[[ MATERIAL TO PROCESS, beginning ]]

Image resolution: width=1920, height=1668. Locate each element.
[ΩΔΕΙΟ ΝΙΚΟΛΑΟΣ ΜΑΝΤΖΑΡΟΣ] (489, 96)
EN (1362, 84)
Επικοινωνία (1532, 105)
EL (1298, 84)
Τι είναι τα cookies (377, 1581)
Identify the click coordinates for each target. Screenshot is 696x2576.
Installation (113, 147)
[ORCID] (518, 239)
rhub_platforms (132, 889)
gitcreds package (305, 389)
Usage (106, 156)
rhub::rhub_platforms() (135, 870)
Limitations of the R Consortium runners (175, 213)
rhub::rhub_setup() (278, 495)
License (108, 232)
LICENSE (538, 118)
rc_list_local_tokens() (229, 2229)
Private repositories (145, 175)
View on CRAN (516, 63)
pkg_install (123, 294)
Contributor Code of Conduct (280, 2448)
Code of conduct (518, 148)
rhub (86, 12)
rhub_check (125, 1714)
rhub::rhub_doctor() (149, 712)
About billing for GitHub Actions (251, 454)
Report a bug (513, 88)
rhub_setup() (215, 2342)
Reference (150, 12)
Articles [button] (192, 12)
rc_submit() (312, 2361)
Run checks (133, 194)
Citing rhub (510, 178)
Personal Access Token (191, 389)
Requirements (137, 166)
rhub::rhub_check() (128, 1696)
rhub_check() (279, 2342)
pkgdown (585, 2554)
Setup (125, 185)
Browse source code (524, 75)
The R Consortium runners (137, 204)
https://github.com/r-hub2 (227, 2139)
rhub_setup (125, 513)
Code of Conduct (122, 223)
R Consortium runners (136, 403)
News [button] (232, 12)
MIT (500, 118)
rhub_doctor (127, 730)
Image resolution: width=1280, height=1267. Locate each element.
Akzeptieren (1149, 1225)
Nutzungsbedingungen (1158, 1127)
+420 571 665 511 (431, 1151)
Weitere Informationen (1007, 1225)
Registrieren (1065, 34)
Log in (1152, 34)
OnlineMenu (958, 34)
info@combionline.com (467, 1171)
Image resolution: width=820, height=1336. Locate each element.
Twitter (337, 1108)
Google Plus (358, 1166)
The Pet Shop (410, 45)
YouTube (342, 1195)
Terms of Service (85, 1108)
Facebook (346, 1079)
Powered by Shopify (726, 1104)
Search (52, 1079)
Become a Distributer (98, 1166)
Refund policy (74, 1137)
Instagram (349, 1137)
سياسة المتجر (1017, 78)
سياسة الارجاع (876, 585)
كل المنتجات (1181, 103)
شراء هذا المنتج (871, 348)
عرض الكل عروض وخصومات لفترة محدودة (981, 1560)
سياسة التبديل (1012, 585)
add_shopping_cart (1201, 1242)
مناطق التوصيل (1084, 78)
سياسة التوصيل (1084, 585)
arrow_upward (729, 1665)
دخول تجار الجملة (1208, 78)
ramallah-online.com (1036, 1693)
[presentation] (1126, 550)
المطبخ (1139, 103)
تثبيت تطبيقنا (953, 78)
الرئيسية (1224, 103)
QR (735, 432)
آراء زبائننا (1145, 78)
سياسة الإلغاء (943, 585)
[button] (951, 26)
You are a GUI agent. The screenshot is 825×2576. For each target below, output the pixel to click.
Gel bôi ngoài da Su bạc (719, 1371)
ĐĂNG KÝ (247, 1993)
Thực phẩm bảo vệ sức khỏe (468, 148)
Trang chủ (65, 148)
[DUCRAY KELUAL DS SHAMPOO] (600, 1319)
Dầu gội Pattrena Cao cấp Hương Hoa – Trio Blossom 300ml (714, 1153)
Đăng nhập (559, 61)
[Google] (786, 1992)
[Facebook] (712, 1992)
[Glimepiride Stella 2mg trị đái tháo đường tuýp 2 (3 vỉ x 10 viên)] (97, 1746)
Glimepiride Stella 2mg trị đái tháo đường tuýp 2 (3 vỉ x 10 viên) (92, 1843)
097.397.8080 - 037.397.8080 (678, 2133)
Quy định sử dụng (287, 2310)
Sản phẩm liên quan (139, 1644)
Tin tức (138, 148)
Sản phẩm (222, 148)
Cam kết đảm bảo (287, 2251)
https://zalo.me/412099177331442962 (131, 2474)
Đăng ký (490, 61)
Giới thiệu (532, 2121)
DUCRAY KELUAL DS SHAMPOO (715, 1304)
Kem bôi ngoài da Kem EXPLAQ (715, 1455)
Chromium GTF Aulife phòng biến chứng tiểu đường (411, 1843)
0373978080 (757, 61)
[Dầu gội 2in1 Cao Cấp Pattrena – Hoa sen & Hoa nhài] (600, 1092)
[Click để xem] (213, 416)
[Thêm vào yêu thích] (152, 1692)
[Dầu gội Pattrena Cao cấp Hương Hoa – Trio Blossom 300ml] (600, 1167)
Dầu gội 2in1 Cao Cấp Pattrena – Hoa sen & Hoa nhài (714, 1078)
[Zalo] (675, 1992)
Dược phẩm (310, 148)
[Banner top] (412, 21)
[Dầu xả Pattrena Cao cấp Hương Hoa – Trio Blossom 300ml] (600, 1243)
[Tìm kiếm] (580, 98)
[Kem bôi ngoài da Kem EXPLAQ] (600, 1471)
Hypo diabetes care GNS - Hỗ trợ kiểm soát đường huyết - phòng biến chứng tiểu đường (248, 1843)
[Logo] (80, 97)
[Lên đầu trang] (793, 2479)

[[ MATERIAL TO PROCESS, end ]]

EXERCISE GOAL - Once the line containing "License (108, 232)" has been set down, nothing more is wanted; set down each line of the listing above up to it exactly, starting with the first.

PROBLEM SOLUTION -
Image resolution: width=1920, height=1668. Locate each element.
[ΩΔΕΙΟ ΝΙΚΟΛΑΟΣ ΜΑΝΤΖΑΡΟΣ] (489, 96)
EN (1362, 84)
Επικοινωνία (1532, 105)
EL (1298, 84)
Τι είναι τα cookies (377, 1581)
Identify the click coordinates for each target. Screenshot is 696x2576.
Installation (113, 147)
[ORCID] (518, 239)
rhub_platforms (132, 889)
gitcreds package (305, 389)
Usage (106, 156)
rhub::rhub_platforms() (135, 870)
Limitations of the R Consortium runners (175, 213)
rhub::rhub_setup() (278, 495)
License (108, 232)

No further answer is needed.